Court Opinion

ID: 7872483
Source: CourtListenerOpinion
Date Created: 2022-09-08 20:50:27.429134+00
Date Added: 2024-06-11T16:31:17.626845
License: Public Domain

MORGAN, Justice
(concurring specially).
I am of the opinion that the trial court was totally in error in giving instruction No. 13 regarding the missing witness. I stress the distinction between the ordinary witness who testifies to facts, and the expert witness who testifies to opinion. Judge McKeever’s quotation from Wigmore1 touches directly on this when it refers to “facts — thereby—elucidated.”
The real damage wrought by the instruction is the injection of prejudice into the case.
State Highway Commission v. Earl, 82 S.D. 139, 148, 143 N.W.2d 88, 92, cites with approval Brown County v. Hall, 61 S.D. 568, 249 N.W. 253, wherein this court said “the party calling such expert makes him his witness, therefore, the fact of prior employment or payment by the opposite party is not relevant or material.” The case of Rapid City v.
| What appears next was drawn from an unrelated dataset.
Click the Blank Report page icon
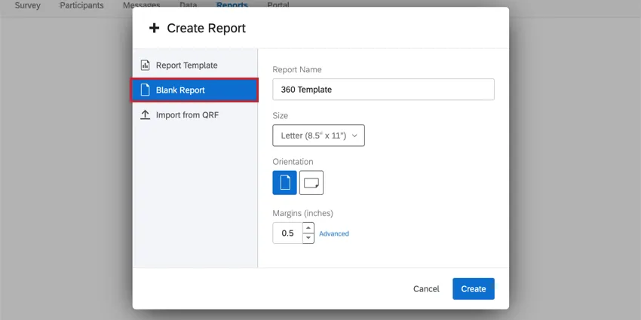 click(x=146, y=90)
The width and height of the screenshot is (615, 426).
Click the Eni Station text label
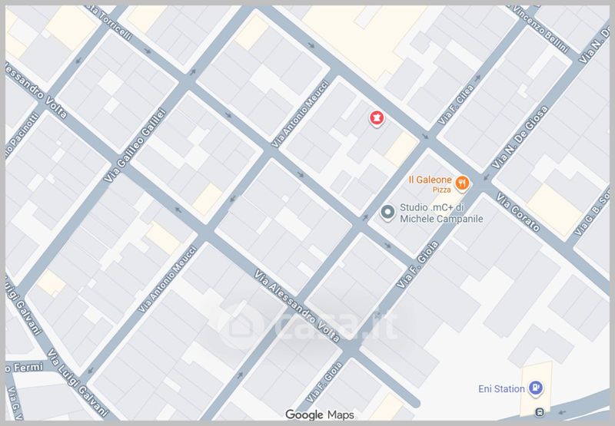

Baron, S.D., 227 N.W.2d 617 touches even more directly on the issue, citing the above quotation from Earl and points out that the court saw little or no probative value in the admission of such evidence of prior employment, but if any value exists it is “outweighed by the evi-dentiary counter-factors of prejudice and creation of collateral issues”, citing Department of Public Works and Buildings v. Guerine, 19 Ill.App.3rd 509, 311 N.E.2d 722, 725-6. The court went on to point out that while the evidence of previous employment may inadvertently develop through the process of laying appropriate foundation on direct examination or on cross-examination, the allowance of comment in opening statements of counsel and in direct examination created the possibilities of prejudice and collateral issues immediately, and as a result tainted the proceeding ab initio. The instruction would obviously be more damaging in the minds of the jury than the comment described in the Baron case and permitted in the instant case.
As in the Baron case, supra, the defendants had the opportunity to subpoena the witness Akin who was one of the subjects of the discussion in Baron. Upon doing so he would become their witness. He would be testifying as to his opinion as opposed to testifying to any fact. To hold otherwise would require that any condemning authority who may rely on the opinions of a number of valuation experts has to parade each and every one of them to the witness stand to avoid the introduction of prejudicial collateral issues as was done in this case.

. II Wigmore, Evidence § 285 at 162 (1940 ed.).